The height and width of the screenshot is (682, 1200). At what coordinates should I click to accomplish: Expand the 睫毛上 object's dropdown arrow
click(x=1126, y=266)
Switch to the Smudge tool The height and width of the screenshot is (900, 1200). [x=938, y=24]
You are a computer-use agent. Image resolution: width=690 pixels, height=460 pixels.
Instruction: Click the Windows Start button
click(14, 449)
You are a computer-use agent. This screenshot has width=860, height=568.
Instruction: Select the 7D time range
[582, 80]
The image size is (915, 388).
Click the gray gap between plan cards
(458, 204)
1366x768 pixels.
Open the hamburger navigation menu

---

- _Exercise brief_:
The lines wanted are those from the one with "Click the gray gap between plan cards" through the last line of the records, repeated exactly and with both ends included.

- _Exercise answer_:
Click the gray gap between plan cards
(458, 204)
1366x768 pixels.
Open the hamburger navigation menu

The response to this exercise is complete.